/ReFloat

Low-Cost Floating-Point Processing in ReRAM for Accelerating Iterative Linear Solvers

Primary LanguageC++MIT LicenseMIT

DOI

ReFloat

ReFloat is a ReRAM based accelerator for accelerating large-scale sparse linear solvers. The refloat format is a new floating-point format which fits the ReRAM crossbars with hardware awareness. We provided the implemnetations of the conjugate gradient (CG) and the biconjugate gradient stabilized (BiCGSTAB) solvers for different platforms including Nvidia GPU, CPU, and ReFloat. The matrices used in the evaluation are from SuiteSparse collection in the martrix market format.

You can find the techinical details in our paper ReFloat: Low-Cost Floating-Point Processing in ReRAM for Accelerating Iterative Linear Solvers.

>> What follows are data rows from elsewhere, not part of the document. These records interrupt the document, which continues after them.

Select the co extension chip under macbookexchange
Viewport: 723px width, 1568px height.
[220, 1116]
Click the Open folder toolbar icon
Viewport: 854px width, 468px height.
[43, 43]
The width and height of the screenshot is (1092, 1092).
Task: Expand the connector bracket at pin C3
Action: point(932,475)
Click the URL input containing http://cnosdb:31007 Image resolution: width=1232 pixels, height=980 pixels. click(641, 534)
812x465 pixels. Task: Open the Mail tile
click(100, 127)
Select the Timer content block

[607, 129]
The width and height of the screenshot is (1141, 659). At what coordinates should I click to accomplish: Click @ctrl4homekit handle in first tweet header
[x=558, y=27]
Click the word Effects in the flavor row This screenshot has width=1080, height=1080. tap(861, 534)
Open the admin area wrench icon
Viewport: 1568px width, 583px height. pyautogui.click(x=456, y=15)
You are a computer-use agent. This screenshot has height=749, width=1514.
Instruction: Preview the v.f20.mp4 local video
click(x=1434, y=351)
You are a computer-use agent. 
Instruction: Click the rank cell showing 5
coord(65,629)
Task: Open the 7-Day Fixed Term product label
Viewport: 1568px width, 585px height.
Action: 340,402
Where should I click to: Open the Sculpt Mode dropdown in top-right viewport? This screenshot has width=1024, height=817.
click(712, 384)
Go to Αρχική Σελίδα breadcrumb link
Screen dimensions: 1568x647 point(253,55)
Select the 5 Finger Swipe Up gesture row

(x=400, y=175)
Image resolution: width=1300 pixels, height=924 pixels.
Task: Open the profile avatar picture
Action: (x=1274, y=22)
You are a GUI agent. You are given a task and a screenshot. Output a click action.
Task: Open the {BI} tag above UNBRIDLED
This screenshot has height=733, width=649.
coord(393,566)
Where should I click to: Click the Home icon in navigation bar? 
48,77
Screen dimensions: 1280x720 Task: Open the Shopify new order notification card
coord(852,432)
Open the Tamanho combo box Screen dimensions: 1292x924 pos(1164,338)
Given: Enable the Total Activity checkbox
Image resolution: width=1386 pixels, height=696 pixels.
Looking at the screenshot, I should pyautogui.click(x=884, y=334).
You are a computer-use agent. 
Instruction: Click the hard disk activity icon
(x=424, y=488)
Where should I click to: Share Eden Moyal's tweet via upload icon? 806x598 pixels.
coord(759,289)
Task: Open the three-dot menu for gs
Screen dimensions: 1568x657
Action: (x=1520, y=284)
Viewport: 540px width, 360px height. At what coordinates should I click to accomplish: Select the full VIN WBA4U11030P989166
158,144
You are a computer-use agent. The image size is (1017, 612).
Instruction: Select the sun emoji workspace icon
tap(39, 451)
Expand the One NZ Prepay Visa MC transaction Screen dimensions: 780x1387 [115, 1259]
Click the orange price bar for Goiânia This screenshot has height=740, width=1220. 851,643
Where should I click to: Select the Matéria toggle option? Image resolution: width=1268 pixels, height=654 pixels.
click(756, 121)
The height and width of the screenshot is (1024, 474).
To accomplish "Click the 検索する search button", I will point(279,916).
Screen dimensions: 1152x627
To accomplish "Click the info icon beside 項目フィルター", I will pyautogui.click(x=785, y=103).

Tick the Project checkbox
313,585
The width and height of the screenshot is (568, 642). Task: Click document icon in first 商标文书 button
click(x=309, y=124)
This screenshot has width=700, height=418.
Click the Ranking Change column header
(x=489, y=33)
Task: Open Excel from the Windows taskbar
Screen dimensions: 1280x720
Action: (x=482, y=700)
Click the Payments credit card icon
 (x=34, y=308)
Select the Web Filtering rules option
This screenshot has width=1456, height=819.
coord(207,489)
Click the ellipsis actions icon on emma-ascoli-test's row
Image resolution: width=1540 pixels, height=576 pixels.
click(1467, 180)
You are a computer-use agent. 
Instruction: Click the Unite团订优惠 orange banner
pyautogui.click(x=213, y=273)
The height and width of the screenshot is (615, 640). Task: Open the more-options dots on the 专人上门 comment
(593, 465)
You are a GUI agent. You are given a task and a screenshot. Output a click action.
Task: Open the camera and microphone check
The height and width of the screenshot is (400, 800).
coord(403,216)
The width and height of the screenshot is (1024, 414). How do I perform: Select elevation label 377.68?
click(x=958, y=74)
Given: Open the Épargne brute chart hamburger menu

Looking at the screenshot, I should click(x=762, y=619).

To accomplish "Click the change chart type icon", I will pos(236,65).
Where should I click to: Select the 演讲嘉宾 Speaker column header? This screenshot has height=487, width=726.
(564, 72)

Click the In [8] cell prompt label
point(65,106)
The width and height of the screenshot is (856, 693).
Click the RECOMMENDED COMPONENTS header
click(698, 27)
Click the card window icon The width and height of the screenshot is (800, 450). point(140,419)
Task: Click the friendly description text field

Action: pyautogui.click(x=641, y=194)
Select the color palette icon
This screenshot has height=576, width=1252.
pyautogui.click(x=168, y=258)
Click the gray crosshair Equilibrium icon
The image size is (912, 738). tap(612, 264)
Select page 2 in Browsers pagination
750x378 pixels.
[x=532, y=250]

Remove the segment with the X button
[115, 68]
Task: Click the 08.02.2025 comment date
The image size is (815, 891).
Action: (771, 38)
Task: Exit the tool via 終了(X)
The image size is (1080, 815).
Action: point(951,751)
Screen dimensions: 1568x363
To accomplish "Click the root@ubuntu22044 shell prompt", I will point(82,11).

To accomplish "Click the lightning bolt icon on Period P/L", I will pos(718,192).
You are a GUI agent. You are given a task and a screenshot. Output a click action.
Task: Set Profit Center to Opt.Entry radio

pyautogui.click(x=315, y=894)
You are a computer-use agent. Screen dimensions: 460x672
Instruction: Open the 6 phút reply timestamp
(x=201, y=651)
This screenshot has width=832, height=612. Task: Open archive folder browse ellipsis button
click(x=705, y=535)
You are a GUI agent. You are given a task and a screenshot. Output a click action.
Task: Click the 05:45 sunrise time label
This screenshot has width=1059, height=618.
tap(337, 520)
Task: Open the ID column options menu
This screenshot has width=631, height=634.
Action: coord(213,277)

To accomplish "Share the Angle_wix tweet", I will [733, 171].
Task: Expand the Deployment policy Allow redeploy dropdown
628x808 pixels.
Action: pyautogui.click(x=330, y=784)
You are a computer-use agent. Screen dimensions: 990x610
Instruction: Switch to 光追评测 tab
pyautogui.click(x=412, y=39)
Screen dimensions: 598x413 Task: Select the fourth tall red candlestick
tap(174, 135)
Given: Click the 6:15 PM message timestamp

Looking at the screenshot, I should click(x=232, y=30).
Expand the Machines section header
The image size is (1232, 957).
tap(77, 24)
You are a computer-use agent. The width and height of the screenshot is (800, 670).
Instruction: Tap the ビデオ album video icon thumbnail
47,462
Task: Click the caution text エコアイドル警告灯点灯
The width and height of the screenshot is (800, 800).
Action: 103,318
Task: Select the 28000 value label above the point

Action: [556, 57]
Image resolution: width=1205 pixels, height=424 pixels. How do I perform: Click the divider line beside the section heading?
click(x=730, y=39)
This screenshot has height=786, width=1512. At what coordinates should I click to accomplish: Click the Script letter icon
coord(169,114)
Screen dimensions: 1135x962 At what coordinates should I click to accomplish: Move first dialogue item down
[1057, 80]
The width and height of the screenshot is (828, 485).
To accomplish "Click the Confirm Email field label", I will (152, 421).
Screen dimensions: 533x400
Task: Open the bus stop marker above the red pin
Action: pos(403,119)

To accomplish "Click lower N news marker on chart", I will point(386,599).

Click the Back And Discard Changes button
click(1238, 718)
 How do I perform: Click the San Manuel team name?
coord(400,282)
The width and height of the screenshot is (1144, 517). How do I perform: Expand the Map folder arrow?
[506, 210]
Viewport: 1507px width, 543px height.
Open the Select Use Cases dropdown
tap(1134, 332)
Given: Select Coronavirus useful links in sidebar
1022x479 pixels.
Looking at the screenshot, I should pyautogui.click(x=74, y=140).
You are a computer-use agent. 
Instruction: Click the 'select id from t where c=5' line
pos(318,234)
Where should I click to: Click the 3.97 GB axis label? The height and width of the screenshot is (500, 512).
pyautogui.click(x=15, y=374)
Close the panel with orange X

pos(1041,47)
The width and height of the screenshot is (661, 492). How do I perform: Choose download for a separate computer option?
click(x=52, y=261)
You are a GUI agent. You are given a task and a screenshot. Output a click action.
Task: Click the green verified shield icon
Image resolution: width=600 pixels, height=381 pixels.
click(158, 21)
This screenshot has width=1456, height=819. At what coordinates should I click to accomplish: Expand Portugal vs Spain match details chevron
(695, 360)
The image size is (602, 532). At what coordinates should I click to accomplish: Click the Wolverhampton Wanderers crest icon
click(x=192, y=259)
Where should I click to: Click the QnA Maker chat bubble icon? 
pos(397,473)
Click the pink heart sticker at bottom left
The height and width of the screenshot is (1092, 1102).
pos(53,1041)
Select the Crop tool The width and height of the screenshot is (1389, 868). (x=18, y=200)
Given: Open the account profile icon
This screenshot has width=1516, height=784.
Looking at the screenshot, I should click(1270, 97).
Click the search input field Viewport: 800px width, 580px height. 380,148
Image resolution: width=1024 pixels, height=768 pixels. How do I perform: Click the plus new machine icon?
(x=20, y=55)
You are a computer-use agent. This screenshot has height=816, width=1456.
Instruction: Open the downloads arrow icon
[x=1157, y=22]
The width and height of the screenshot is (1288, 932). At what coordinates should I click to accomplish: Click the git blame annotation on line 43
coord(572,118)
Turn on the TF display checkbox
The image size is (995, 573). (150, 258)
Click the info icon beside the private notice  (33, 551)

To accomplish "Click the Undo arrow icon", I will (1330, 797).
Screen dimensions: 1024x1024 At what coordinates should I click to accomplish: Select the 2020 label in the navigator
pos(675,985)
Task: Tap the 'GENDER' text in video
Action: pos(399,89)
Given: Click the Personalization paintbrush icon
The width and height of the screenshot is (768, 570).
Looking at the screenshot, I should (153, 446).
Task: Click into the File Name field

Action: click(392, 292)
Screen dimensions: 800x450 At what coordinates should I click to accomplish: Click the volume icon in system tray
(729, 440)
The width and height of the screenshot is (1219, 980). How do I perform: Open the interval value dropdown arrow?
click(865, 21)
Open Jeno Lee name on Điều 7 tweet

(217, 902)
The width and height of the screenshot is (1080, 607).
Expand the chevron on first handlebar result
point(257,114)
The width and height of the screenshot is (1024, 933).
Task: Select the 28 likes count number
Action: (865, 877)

If you find this code useful, please cite:

@inproceedings{song2023refloat,
    title={ReFloat: Low-Cost Floating-Point Processing in ReRAM for Accelerating Iterative Linear Solvers},
    author={Song, Linghao and Chen, Fan and Li, Hai and Chen, Yiran},
    booktitle={The International Conference for High Performance Computing, Networking, Storage and Analysis (SC '23)},
    year = {2023}
}

The input matrix

We provided one sample matrix crystm03 in the matrices directory. To download and decompress all the matrices, run

cd matrices
sh download.sh

The GPU implemnetation

We have tested the GPU implemneation on a Nvidia V100 GPU with CCuSparse (CUDA version 11.7). To compile the GPU code,

cd gpu
make

We provided a script to run all the evaluations,

sh run_gpu.sh

The CPU implemnetation

We provided the CPU implemneation and the simulation code under the src directory. We suggest that your CPU paltform has OpenMP installed. To compile,

cd src
make

To run the CPU implementation,

cd run/cpu
sh run_cpu.sh

The simulation

To run the simulation,

cd run/refloat
sh run_refloat.sh

All the scripts can be configured to run CG by setting SOLVER=0 or BiCG by setting SOLVER=1.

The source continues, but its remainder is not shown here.